Research in the Kurtzman lab focuses on the development of computational methods that aid in the discovery and rational design of new drugs. Our approach applies a combination of statistical mechanical theory and computer simulations to better understand the physical principles governing the molecular recognition between proteins and small molecule drug candidates. His research contributions provide a framework to account for and quantify the role that water plays in molecular recognition.
De Novo Drug Discovery
Our approach to de Novo drug discovery is to use information provided by the solvation of both active and allosteric protein sites to direct and aid the search for chemical compounds that can serve as drug leads. This approach provides several key advantages over structural and ligand based approaches: First, chemical space not explored by these more conventional methods can be directly explored. Second, no knowledge of binding ligands. Third, solvation thermodynamics of active and allosteric sites can be used to aid in the search of compound databases and in the ranking of hits.

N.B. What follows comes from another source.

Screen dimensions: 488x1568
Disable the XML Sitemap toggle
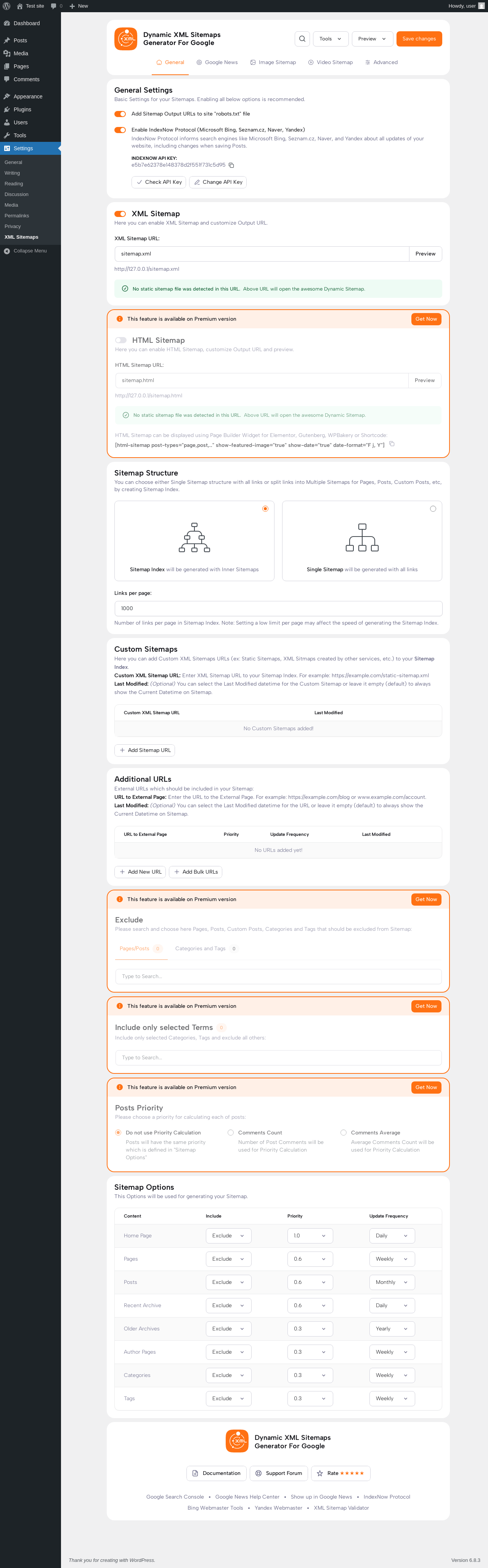click(x=120, y=214)
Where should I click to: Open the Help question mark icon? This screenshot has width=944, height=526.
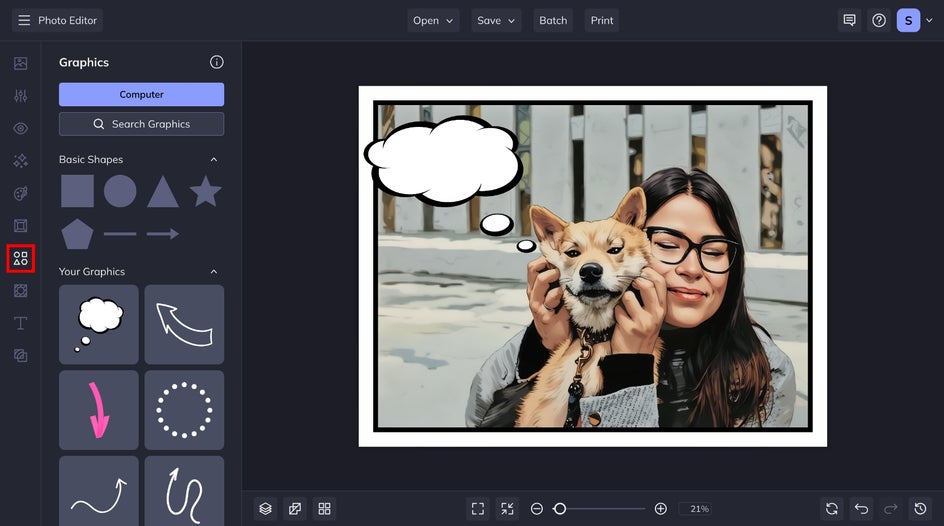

This last advantage can also be integrated into the more conventional ligand and structure based methods in order to enhance efficiency of these approaches.
Rational Lead Drug Design
Our approach to rational lead drug design is to utilize solvation thermodynamics information provided by our in-house solvation analysis tools (GIST & WaterMap) to direct the modification of lead compounds so that they bind with higher affinity and/or specificity for given bio-molecular targets.
Solvation Analysis Tools
The development and application of computational methodologies that can extract solvation thermodynamics information on a molecular length scale is the main focus of research in this lab. A significant part of this effort involves exploring how localized solvation thermodynamics can be effectively utilized in a drug design setting. Two principal methods based on Inhomogeneous Solvation Theory (IST) have been developed by the PI and his collaborators. The first, a cluster based hydration site approach, has been patented and developed into successful commercial software (WaterMap) that is sold to major drug development companies as well as academic institutions. A newer, more advanced approach called Grid Inhomogeneous Solvation Theory (GIST), discretizes the equations of IST onto a three dimensional grid and provides a more formally rigorous platform for biomolecular solvation thermodynamic analysis. The application for localized solvation thermodynamics in the drug design setting alon are manifold. A number of the applications that exploit solvation thermodynamic information are being applied in our lab including: Rational lead drug design, De Novo Drug Discovery, Scoring Function Optimization, Allosteric site identification.